Alice turns back to the comics and Frasier to the business section. Roz sits and enjoys the quiet. She stretches her legs out and props her feet on the chair across from her. Coffee would be nice, but it can wait. She leans her head back to rest on the top of the chair and shuts her eyes. Frasier’s hand reaches over to give her ankle a gentle squeeze, rubs his thumb over stubble that’s at least a week old and yet he doesn’t seem to mind.

Could it all be this easy? Roz wonders to herself. Two years ago they were still awkward and fumbling their way back towards something like friendship after that first ill-conceived one night stand. One year ago she was heavily pregnant with Madge. They were cautious and careful, waiting to see what their new normal would look like, anxious to learn whether they could handle the transition. Now they’re here on a Sunday morning and it feels like… Is this their new normal? Raising the girls, friendship, and good sex? Will it be enough for him? For her? She thinks back to a few nights ago in his arms, to his eyes on her and how it makes her shiver. Sometimes it feels like she’s in the eye of a storm. Everything seems calm right now, but for how long?

Roz opens her eyes. Madge is calling ‘mama’ from down the hall and the timer on the oven is going off. Frasier lets go of her ankle and closes his newspaper.

“I’ll get her,” Roz tells him as she swings her legs down from the chair and pushes herself away from the table to stand.

“I’ll get the cinnamon rolls.” Frasier shoots her a smile before she disappears down the hall.

Madge is sitting up in bed whimpering, reaches chubby arms out to her. “Awh, did you wake up all alone? That’s no fun is it? I know you much prefer to climb all over me or Dada.” Roz chatters at Madge as she changes her diaper, zips her pajamas back up, then runs a wipe over her face and hands trying to clear them of snot residue. “C’mon now,” she tells Madge as she sets the baby on her hip and kisses her cheek, pushing stray strands of hair out of her sweet face. “Let’s go see if they saved us any breakfast.”

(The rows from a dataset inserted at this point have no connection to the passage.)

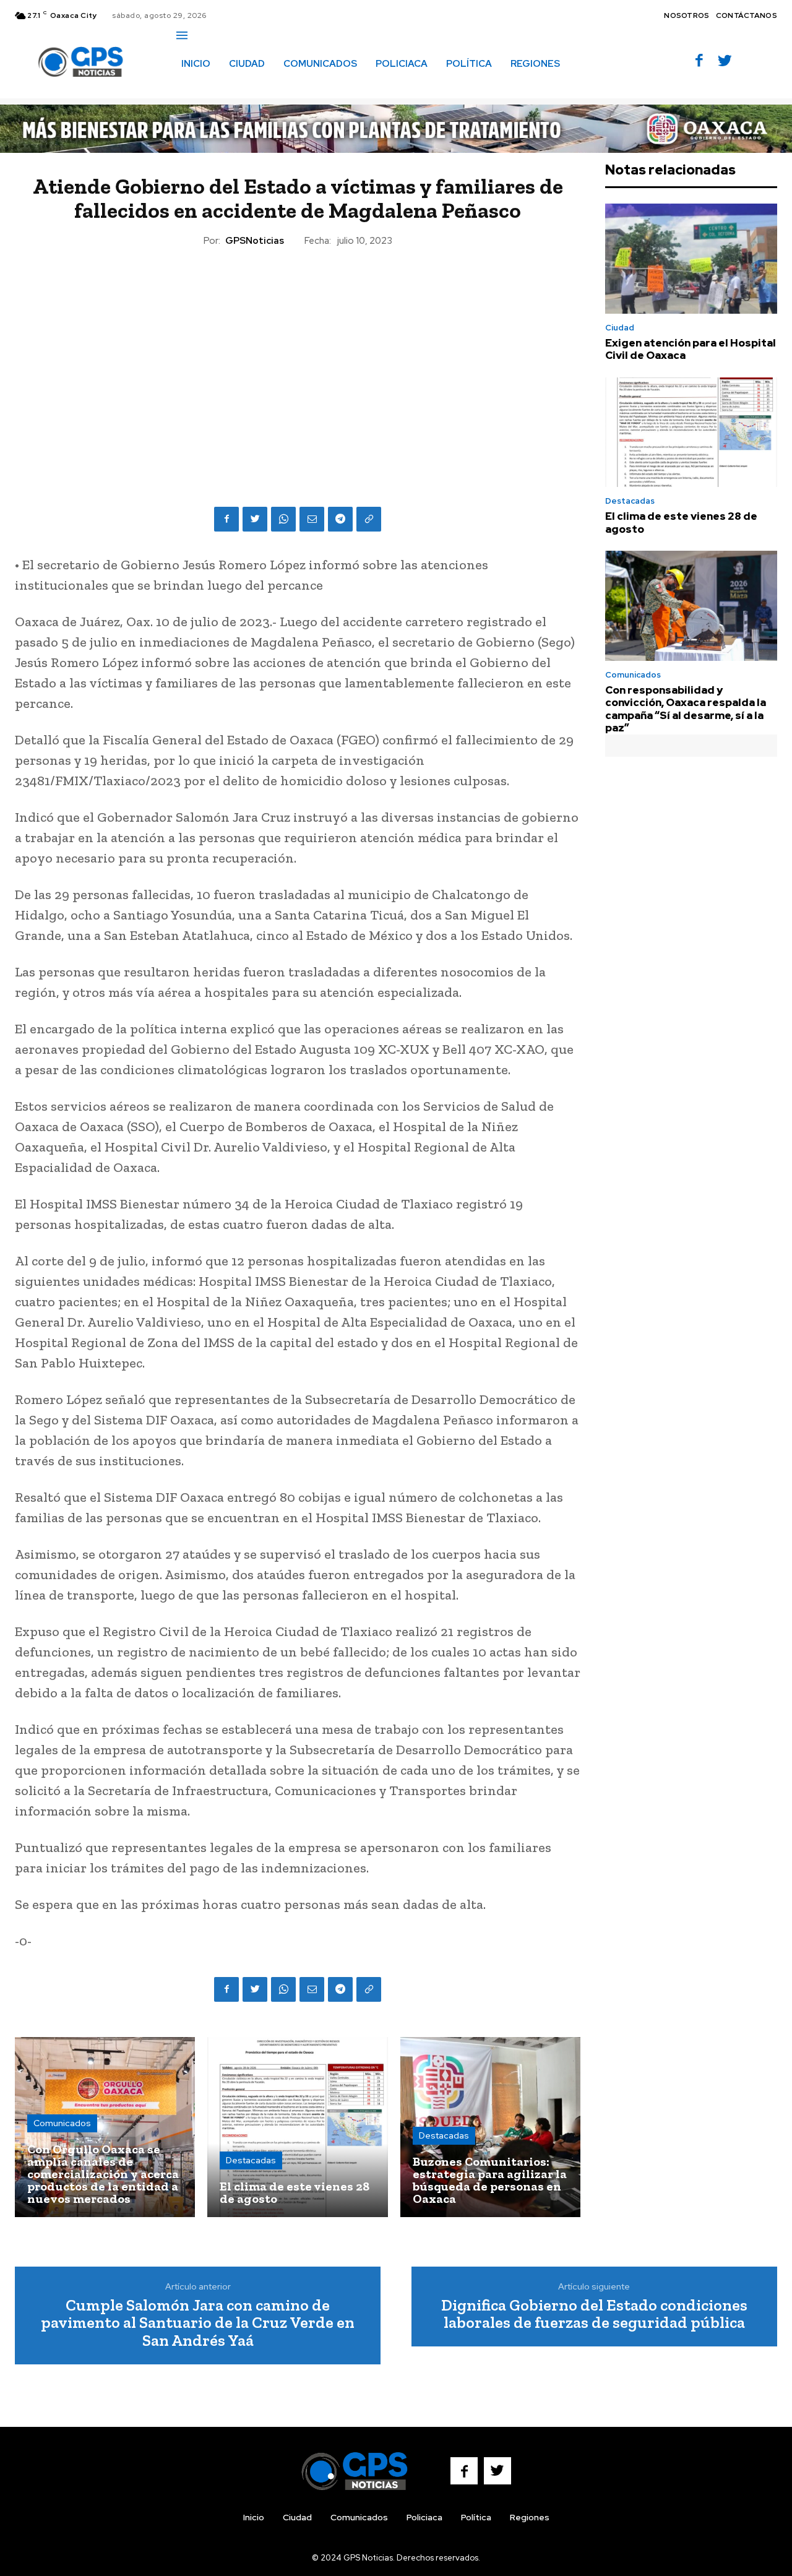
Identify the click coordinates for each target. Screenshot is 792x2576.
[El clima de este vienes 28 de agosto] (297, 2127)
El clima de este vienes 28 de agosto (681, 522)
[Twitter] (725, 61)
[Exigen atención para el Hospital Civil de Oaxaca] (691, 259)
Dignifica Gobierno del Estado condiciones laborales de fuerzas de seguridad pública (594, 2314)
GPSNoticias (254, 240)
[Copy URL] (368, 519)
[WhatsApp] (283, 519)
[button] (190, 89)
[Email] (311, 519)
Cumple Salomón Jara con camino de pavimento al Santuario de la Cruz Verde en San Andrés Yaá (198, 2322)
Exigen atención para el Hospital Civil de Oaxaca (690, 349)
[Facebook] (699, 61)
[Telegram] (340, 519)
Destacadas (251, 2160)
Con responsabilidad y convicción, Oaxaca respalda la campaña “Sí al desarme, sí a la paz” (685, 708)
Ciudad (619, 328)
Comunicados (62, 2123)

Back in the kitchen, Frasier has set out Madge a bottle and pulled apart some pieces of a cinnamon roll to cool on the high chair tray. She settles Madge into the seat. Frasier hands Roz a cup of coffee. She murmurs her thanks, flashes a smile, and watches him kiss Madge good morning. Alice is licking icing off the top of her cinnamon roll and giggling.

Mornings like these are so simple, but Roz finds she likes it that way. With a glance towards Frasier, she takes a sip of her coffee. It’s warm, not too strong. If this is the eye of the storm, she hopes whatever comes next stays long in the distance.